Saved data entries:

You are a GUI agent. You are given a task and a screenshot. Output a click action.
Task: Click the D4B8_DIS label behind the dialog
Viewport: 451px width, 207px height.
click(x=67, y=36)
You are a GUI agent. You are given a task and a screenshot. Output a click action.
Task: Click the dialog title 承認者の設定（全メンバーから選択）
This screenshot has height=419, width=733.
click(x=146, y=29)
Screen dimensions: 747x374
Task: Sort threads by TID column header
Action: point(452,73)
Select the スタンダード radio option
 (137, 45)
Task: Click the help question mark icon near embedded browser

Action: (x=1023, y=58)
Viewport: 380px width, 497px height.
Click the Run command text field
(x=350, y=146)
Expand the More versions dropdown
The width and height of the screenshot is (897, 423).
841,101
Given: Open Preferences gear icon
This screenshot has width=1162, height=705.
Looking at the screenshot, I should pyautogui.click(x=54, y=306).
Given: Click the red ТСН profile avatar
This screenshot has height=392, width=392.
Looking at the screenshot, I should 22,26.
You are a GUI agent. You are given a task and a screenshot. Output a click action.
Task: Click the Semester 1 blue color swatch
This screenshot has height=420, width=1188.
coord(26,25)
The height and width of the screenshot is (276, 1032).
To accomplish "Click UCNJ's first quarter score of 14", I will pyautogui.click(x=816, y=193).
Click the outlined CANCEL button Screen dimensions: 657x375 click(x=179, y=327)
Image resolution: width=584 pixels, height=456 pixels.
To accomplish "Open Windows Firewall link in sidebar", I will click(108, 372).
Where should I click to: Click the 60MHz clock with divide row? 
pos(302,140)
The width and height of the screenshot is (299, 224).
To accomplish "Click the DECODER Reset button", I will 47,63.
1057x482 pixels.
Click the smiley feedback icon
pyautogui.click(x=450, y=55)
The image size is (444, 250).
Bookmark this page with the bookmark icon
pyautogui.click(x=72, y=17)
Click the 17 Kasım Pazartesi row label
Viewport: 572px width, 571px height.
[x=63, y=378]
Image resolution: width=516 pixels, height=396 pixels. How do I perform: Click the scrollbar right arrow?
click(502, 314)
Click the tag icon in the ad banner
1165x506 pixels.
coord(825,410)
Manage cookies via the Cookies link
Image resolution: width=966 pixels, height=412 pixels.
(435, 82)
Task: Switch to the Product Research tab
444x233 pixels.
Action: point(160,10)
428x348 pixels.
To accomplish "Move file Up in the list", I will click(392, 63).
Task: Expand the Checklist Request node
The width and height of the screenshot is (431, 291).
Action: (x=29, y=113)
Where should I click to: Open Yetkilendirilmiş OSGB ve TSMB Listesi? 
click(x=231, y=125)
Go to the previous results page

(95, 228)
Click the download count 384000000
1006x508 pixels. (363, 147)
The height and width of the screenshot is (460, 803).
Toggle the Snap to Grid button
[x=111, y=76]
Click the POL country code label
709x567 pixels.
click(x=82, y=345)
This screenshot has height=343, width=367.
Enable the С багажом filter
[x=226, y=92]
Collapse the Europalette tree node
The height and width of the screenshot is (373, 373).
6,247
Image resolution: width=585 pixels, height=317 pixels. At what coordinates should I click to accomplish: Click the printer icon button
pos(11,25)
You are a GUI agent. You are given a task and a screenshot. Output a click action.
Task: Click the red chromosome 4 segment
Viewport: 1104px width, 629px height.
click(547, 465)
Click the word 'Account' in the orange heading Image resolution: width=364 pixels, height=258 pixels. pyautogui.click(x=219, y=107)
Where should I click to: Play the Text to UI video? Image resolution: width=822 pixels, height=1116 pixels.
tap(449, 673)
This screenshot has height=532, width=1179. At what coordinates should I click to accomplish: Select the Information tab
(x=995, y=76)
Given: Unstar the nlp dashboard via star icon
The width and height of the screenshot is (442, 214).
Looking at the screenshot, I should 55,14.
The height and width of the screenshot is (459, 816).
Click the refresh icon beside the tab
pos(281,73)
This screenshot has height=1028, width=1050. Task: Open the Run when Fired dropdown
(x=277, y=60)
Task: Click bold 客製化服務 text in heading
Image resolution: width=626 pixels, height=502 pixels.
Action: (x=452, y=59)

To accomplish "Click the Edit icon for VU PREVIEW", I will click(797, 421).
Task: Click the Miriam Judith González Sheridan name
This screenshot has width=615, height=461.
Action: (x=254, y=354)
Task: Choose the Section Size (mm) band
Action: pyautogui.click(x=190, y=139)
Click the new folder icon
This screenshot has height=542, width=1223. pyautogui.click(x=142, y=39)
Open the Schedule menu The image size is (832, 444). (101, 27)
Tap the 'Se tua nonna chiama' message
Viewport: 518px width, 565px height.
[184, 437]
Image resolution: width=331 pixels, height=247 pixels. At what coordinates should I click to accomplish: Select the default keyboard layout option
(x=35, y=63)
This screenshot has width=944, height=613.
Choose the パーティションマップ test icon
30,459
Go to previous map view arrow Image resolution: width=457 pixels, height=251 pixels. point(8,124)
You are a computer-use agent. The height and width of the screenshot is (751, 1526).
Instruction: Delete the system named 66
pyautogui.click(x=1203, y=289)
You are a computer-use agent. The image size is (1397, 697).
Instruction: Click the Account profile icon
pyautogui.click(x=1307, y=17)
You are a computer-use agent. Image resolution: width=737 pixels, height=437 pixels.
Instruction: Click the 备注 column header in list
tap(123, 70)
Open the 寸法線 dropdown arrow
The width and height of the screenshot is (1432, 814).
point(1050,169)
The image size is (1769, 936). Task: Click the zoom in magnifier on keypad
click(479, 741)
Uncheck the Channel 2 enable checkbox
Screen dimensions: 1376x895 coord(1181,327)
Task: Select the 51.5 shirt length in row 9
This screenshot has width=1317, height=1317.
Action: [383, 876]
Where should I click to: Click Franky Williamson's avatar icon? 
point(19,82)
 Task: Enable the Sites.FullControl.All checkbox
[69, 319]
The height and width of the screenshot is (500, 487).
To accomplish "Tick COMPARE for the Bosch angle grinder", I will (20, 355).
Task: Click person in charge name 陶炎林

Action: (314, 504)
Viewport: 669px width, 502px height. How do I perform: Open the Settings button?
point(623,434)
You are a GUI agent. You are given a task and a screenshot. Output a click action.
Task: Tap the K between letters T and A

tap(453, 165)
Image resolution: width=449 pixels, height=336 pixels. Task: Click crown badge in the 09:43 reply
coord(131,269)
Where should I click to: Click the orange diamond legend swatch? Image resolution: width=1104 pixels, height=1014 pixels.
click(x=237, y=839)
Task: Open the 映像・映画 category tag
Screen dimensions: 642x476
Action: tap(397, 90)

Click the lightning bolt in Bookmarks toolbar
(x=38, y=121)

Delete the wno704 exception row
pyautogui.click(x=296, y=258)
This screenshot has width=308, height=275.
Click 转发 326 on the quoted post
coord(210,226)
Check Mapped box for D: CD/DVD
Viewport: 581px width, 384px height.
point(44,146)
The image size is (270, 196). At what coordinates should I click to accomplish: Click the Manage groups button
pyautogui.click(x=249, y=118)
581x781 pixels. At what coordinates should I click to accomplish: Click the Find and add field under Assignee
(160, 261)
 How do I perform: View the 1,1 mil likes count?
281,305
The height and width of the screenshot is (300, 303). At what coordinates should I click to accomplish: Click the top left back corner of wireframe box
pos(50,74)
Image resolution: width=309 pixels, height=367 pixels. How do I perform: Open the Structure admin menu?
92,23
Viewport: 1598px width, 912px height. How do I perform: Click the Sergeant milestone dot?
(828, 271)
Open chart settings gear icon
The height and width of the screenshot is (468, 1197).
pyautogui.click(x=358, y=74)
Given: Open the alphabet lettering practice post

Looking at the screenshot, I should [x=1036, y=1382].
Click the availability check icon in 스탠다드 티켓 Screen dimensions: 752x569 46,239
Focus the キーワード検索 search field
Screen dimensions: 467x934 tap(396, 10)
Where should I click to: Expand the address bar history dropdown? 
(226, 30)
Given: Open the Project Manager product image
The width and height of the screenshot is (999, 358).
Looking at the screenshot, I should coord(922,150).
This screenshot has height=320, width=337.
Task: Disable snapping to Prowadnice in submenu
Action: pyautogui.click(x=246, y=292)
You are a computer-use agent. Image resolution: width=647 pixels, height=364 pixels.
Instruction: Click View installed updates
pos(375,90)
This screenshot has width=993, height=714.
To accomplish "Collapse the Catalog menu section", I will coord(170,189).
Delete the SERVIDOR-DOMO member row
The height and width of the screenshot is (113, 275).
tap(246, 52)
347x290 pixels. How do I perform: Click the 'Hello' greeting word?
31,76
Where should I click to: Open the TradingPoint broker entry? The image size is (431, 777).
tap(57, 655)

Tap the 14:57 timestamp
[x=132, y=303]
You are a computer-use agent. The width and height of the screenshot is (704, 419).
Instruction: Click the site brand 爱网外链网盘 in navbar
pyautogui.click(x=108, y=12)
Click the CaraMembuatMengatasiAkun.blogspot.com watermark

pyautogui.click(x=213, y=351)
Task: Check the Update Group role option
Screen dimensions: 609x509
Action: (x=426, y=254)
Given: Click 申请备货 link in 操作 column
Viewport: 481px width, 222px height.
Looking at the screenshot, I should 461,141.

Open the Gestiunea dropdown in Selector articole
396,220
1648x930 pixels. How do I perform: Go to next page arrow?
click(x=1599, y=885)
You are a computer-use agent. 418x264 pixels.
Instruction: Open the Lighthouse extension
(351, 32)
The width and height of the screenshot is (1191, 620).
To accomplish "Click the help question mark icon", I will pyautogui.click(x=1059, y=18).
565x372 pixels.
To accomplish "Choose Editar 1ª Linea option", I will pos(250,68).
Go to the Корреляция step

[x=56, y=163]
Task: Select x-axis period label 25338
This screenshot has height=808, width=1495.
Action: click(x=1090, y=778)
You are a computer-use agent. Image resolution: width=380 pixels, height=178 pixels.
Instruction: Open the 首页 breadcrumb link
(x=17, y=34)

* _YOUR OBJECTIVE_
Reproduce all lines from the records above that include the word "node".

* _EXPECTED OUTPUT_
Task: Expand the Checklist Request node
Collapse the Europalette tree node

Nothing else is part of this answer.